Okay, now that we have established a sensible workout routine, The Fit Girl’s Diary has also outlined an easy meal plan to follow while you’re trying to get fit. Following these guidelines will give your muscles adequate protein while you are working out, carbohydrates for energy, and plenty of salad and fruit.
Remember that getting to a healthy weight and losing visible fat is 60-70% diet. While preparing your meals, remember that how you prepare it also counts. This means baking, roasting, and boiling as opposed to frying and prepackaged foods. Listed below is The Fit Girl’s Diary easy meal planner:
Breakfast is so important; you know this! If you don’t feel particularly hungry for breakfast one day, just have a smoothie. The Fit Girl likes to follow this formula when it comes to breakfast: protein + fibers + healthy fats. Choose some of the following to jumpstart your day:
- Wholegrain oatmeal
- Eggs with salad
- Bread that is seed or protein based
- Greek yogurt sprinkled with nuts
- Berry smoothie made with milk and chia seeds
At lunch, be sure not to load up too much on carbs, especially the bad carbs. The Fit Girl’s equation for a healthy lunch is as follows: fibers + protein + healthy fats + greens. To fulfill this equation, choose from each of the following:
- Occasionally: whole grain pasta or brown rice
- Olive oil
- Healthy light salad dressing
- A dollop of sour cream (not too much!)
Ideally, you should eat dinner right after your workout. Your dinner should resemble your lunch, but without the carbohydrates. So, to break it down, your dinner should be protein (check above) + a salad. Feel free to add some beans but make sure they are of the low carb variety.

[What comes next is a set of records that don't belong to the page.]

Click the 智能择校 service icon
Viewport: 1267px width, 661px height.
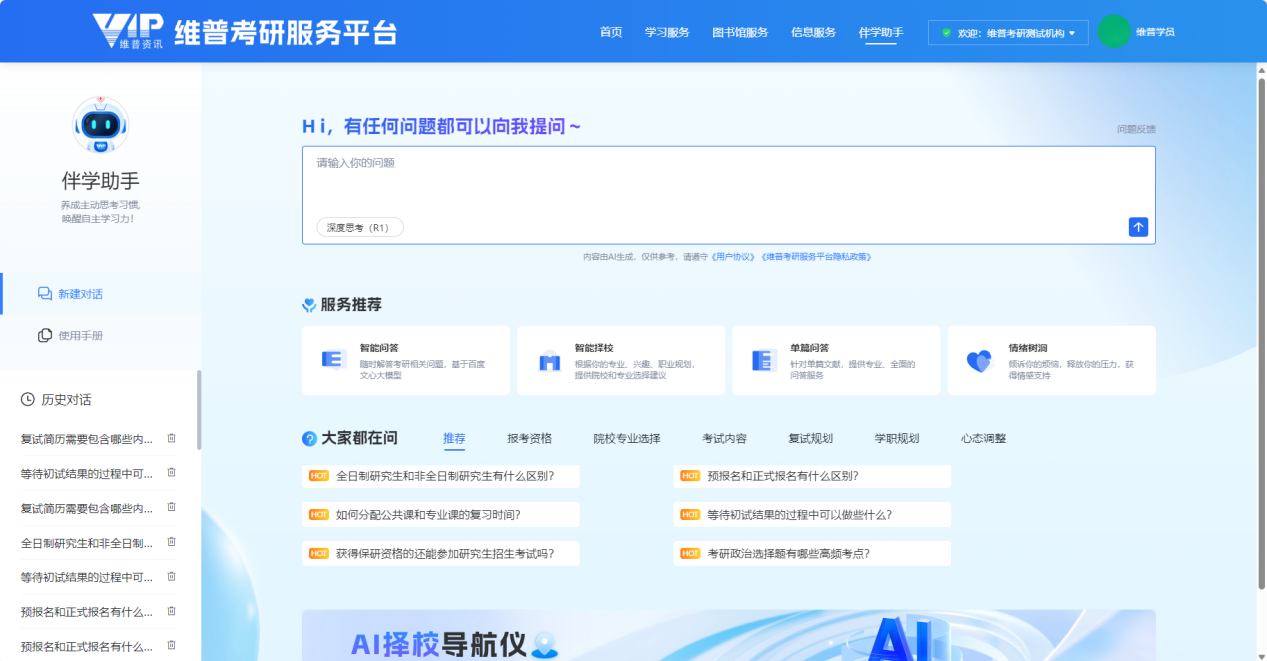coord(549,361)
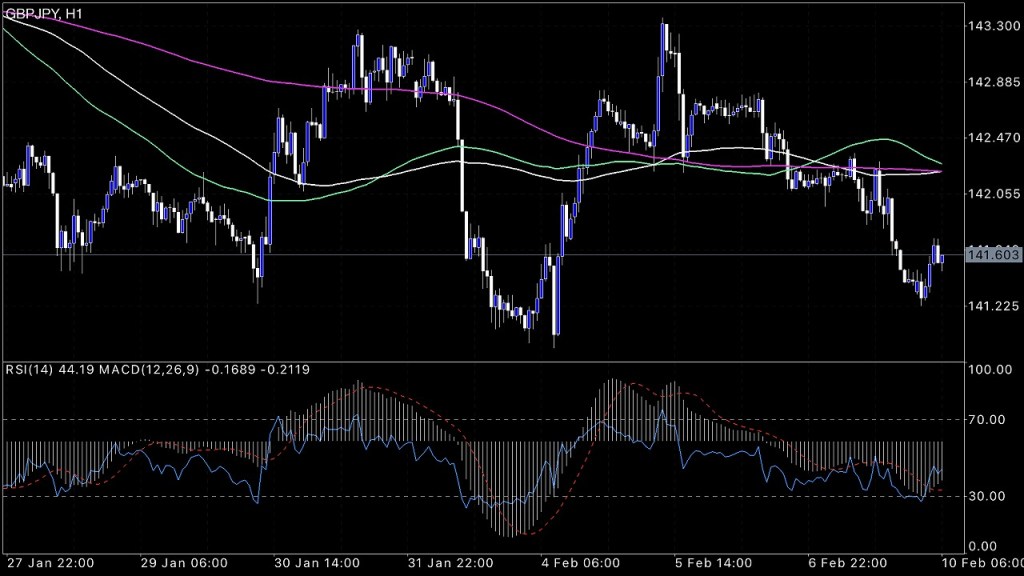Viewport: 1024px width, 576px height.
Task: Click the 143.300 price axis label
Action: click(x=993, y=26)
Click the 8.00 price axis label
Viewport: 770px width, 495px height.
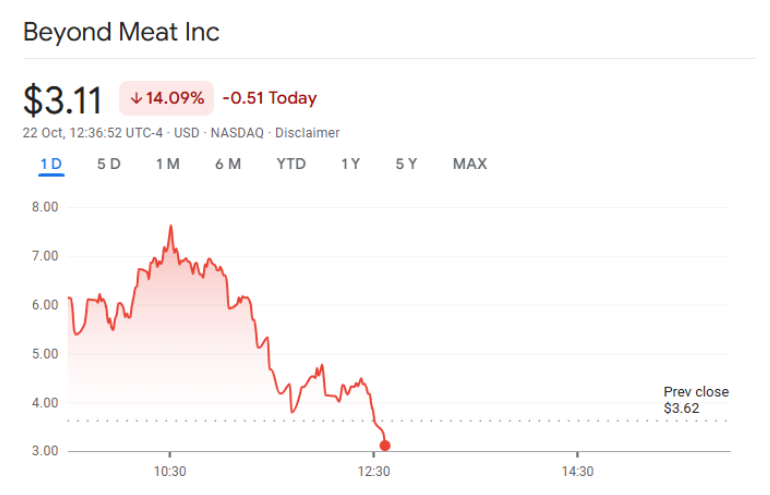click(x=47, y=207)
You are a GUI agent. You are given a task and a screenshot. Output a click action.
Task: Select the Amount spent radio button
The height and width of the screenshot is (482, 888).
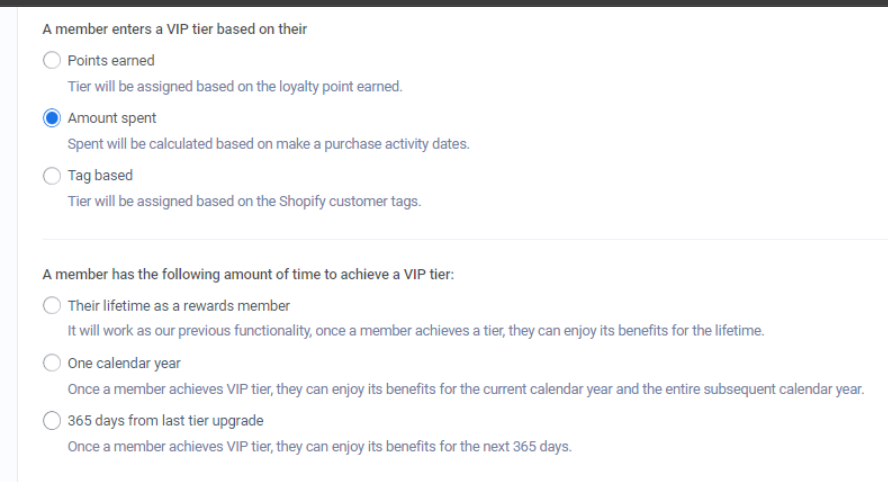pos(51,118)
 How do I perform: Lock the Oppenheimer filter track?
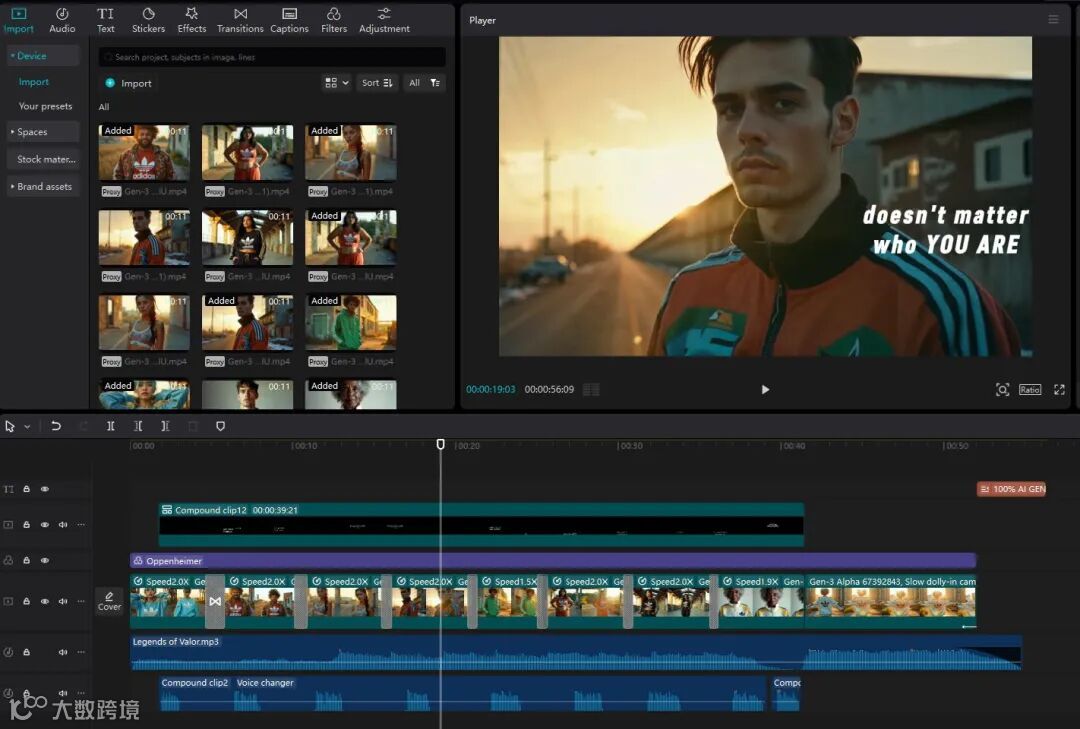[26, 561]
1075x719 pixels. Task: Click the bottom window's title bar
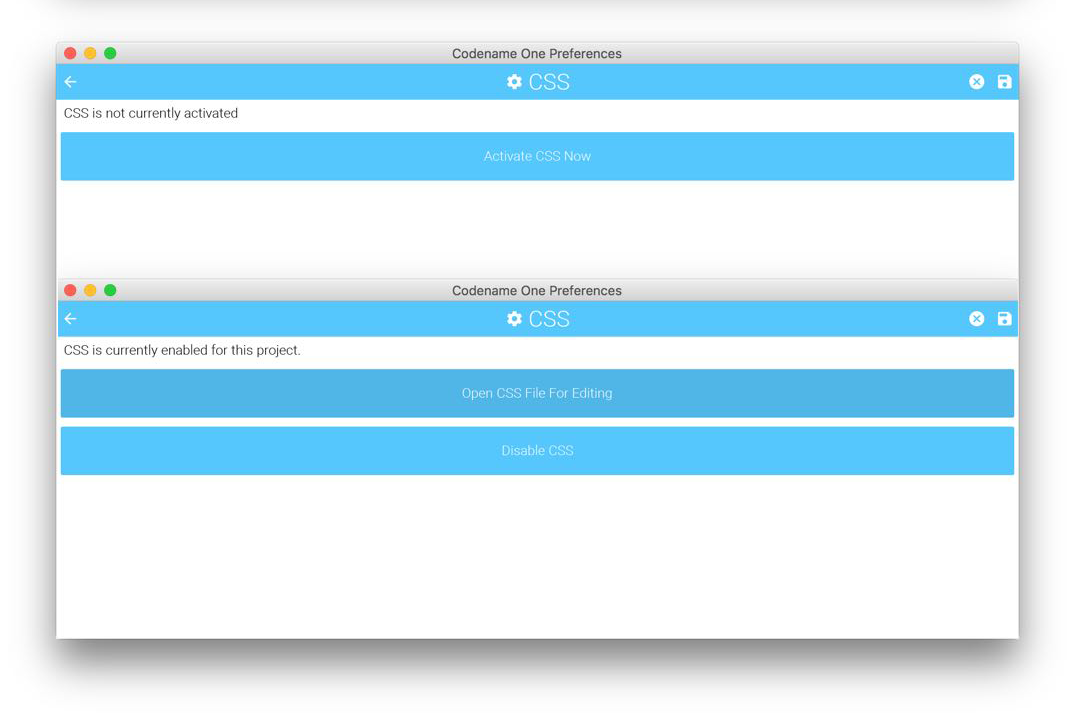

Just because you are trying to lose weight does not mean you have to zap all the fun out of life and deny yourself snacks. Below are some Fitness Girl’s Diary approved snacks:
- Protein bars
- Healthy chips
- Energy Bars (sugar-free)
- You can actually eat anything for desert or a snack so long as it is healthy and low in sugar.
Please read here for a guide on the timing of workouts, meals and snacks
Remember you are looking to make changes to build the right habits-both in the gym and the kitchen. If you approach it as improving fitness and transitioning to a healthy lifestyle you will have the success you want.
Also remember that it is a marathon and not a sprint. If you fail or cheat—get back on the plan—do not despair or give up. There will be set backs: holiday meals, social events and even a cold or flu that can set you off course.
Just make sure to keep at it. As you progress into a healthier lifestyle you will find it easier to eat better and workout harder as it becomes a life habit instead of a chore.